It takes a wide range of skills to succeed and while vision and fresh creative ideas are critical, expanding research shows the importance of emotional intelligence (EI) as an important ingredient for effective leadership.
One study showed that 90% of top performers are high in emotional intelligence. Top business schools, such as Yale, are beginning to look at emotional intelligence levels as admittance criteria along with high school grades. The good news is that everyone can increase their EI, regardless of their level. Here are some areas to look at.
Great leaders make themselves and personal improvement, a lifelong project. They find people who will point out the truth about how they come across to others and areas they could improve. They seek organizations who will accommodate them or hire a coach that will give them honest feedback. Leaders recognize and accept that they are a work in progress and are always striving to improve. They view their shortcomings as opportunities for improvement and then pass this awareness and opportunity to others junior to themselves.
In the field of the communications family, listening skills have always been the poor cousins, not receiving the attention and respect deserved. Good leaders, however, have always been aware of the importance of listening. They recognize that we all have a strong desire to be heard. From developing good listening skills, we not only receive more crucial information, we are able to connect with others through picking up meanings and messages behind the spoken word.
Normally when we listen, we are thinking of a response, which keeps us from really hearing the other person. In a couples workshop, that my partner and I took, we learned a great technique for developing listening skills. One of us would speak for a couple of minutes. The other person was not allowed to talk during that time. At the end the other person would repeat back to the speaker what they said, or what they thought they heard. Toastmasters is a great place to pick up public speaking skills and confidence that develops listening skills. The meetings include many opportunities to give feedback which require focused listening.
An emotionally intelligent leader not only learns names of everyone who works in their company but finds out as much about his or her staff as possible. He or she finds out what is important to them, their families, hobbies, and special interests. Showing an interest in the personal lives of staff delivers the feeling they are valued as people, instead of cogs in a machine.
One manager went as far as keeping short files of personal information on details important in the lives of all staff to help him remember. When he knew he would be talking to them he would quickly go over the file, then ask them about something that had meaning. They were often totally amazed at how he could remember so much about the large number of staff in his ranks.
While managing emotions in the workplace is an important skill for everyone to have, it is crucial for leaders as they set the tone in the workplace. Instead of reacting with their emotions, Leaders with high EI are able to process information and respond after they have thought about the situation. They are able to pick up the underlying feelings behind the words spoken. This is a crucial ability for a leader who wants to develop close working relationships with and loyalty from staff.

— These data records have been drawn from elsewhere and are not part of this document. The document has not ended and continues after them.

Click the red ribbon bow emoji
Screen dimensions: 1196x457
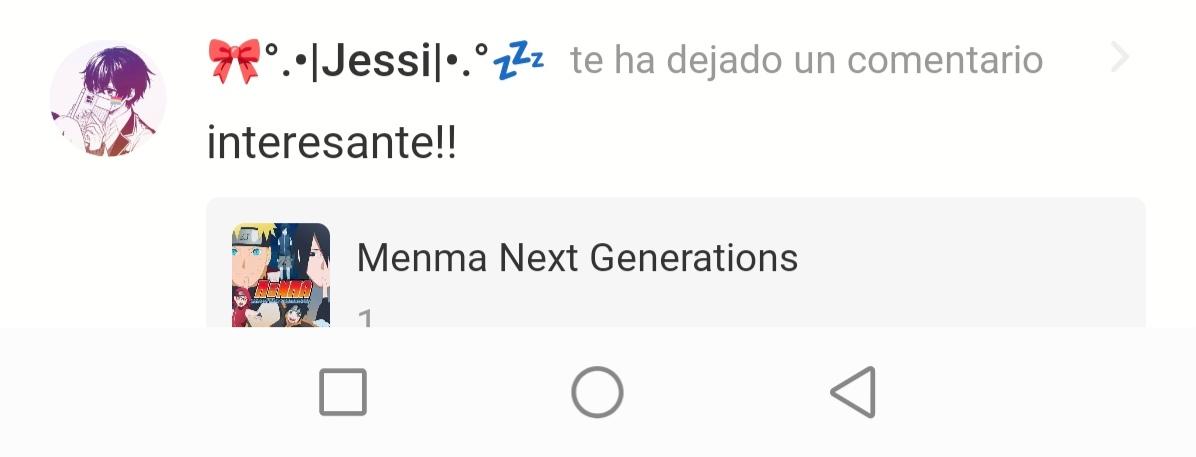[x=233, y=61]
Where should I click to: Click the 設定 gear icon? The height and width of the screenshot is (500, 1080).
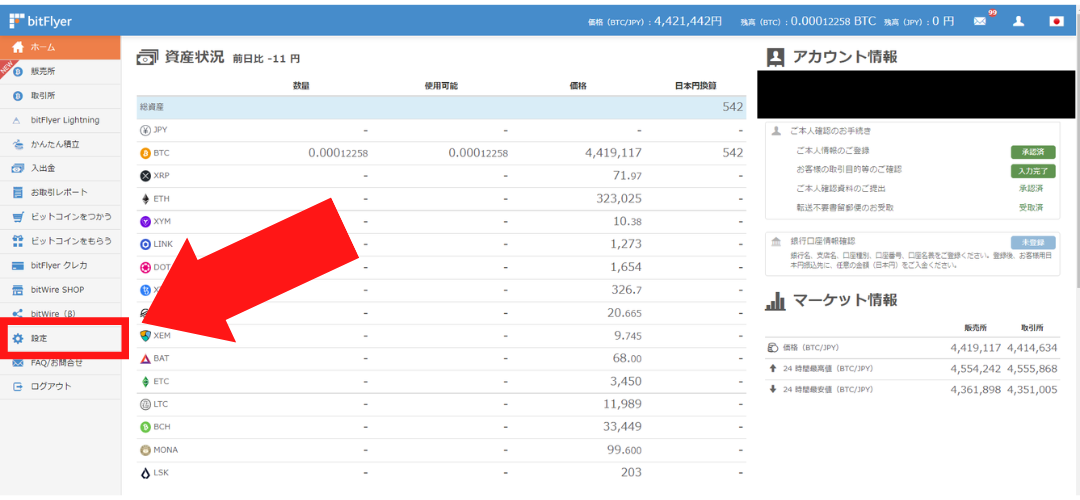pos(18,339)
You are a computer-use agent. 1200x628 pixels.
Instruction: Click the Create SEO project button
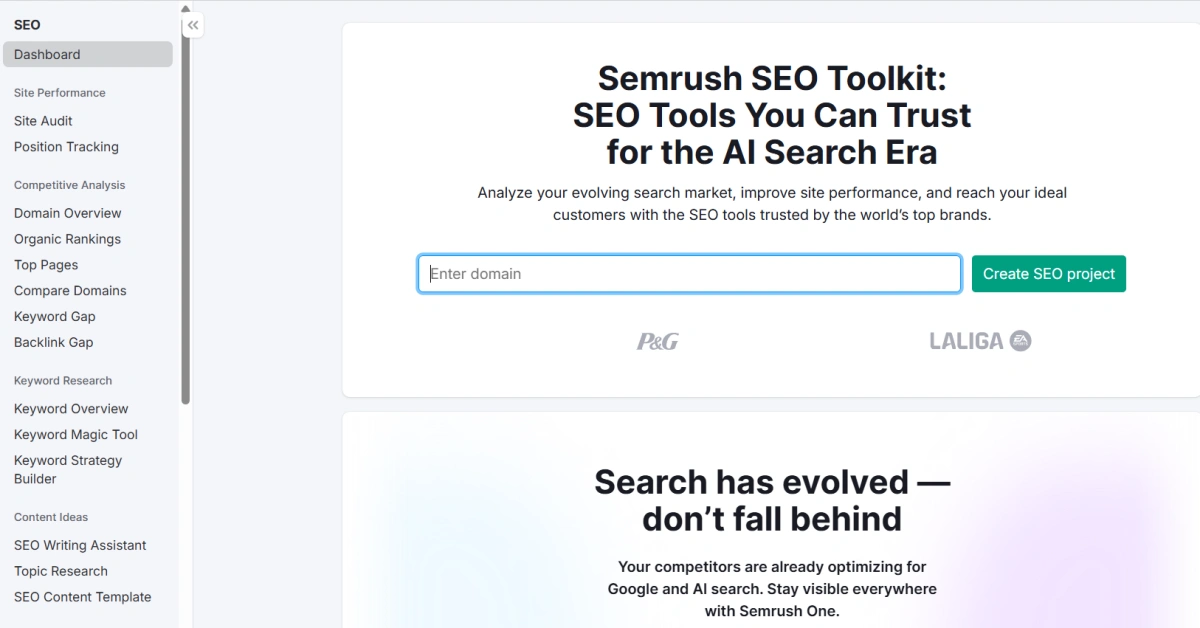tap(1048, 273)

Employees want first and foremost to be heard. Often there is no quick or easy solution to the problem. A leader with a good dose of EI can often diffuse that anger by listening and recognizing the feelings. A sure sign of a workplace that has leaders with low EI is that negative feelings are never acknowledged, but simply left to fester and grow.
If asked what they are grateful for, good leaders will be able to quickly come up with a long list. They are always appreciative and cognizant of the fact that they have others to thank for getting to where they are.
One way of developing gratitude is to keep a gratitude book and every morning before you do anything else, write down ten things you are grateful for. This helps to keep up a positive attitude and motivation throughout the day. Another great way is to volunteer and spend time helping those less fortunate. Self-aware leaders always consider how they would like to be treated when dealing with those reporting to them. They give of their time and resources generously to help staff who are struggling as well as contributing to their community.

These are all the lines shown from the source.